There are also several ways to settle a contested divorce case. The first, discussed above, is simply writing a letter to the other spouse or his or her attorney. That approach, however, can be ineffective if the other spouse or attorney is not up to speed on the case, is too busy to spend the time evaluating the offer, or simply disagrees with the proposal but fails to communicate the reasons why he or she disagrees. This results in a communicate "roadblock" to settlement. It is not that the two parties cannot ultimately reach an agreement but, rather, the communication simply stops.
When this happens, it may be beneficial to schedule a settlement conference with both parties and their counsel present. This helps stop the "roadblock" to settlement discussions because everyone can freely exchange and discuss their respective positions in an attempt to arrive at some creative solutions to the disagreements. This, typically, only works when everyone participating in the discussion is reasonable.
I tell my clients there are four people who will have an impact on whether a divorce will settle as an uncontested divorce or not. Specifically, both parties and their attorneys. I also tell my clients their chances of reaching a settlement in their divorce case decreases significantly if any one or more of those four people are unreasonable. It takes four reasonable people to settle a divorce. I have seen cases pushed to trial when both of the spouses were reasonable, but one of the spouse's attorneys was the only unreasonable person blocking settlement of the case.
I always evaluate how reasonable the opposing party will be in the divorce. I evaluate how reasonable I expect the opposing counsel to be. I evaluate how reasonable my prospective client will be. If I conclude at least one of these people is going to be unreasonable, I typically opt for writing one written settlement proposal and then scheduling a mediation.

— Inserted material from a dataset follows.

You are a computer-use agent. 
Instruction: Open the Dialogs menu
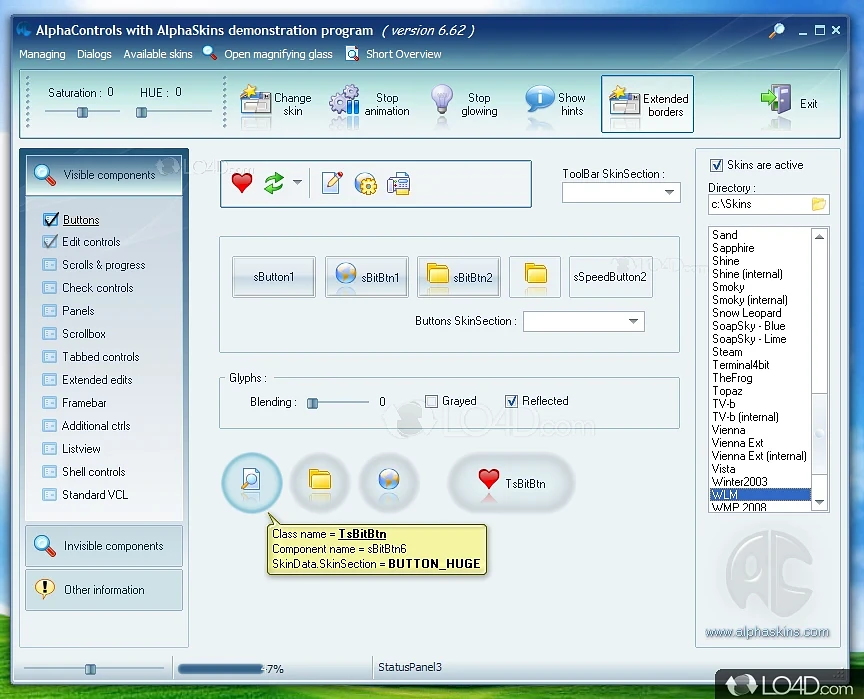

Why Mediation Works so Well
Mediation works best when someone sitting at the table is unreasonable. He or she may be unreasonable because they are angry and simply want to make the other spouse as miserable as possible. This person is either the opposing party or their counsel. The reason it is never my client or me is (1) I don't represent unreasonable people who want to make their spouse's life a living hell; and (2) I am not going to be unreasonable in any divorce case for any amount of money.
The other way a person can be unreasonable is if they simply do not understand the law on a particular issue. This occurs when a client is not adequately advised by their counsel or their counsel simply doesn't grasp the issue. This is where mediation is great.
Involving an experienced third-party divorce attorney makes all the difference when you have an unreasonable person on the other side of a divorce. It takes someone, other than their own attorney (and sometimes to tell the attorney as well), to tell them they are wrong. It is like the moment of divine realization of truth and reality that drives the case to settle.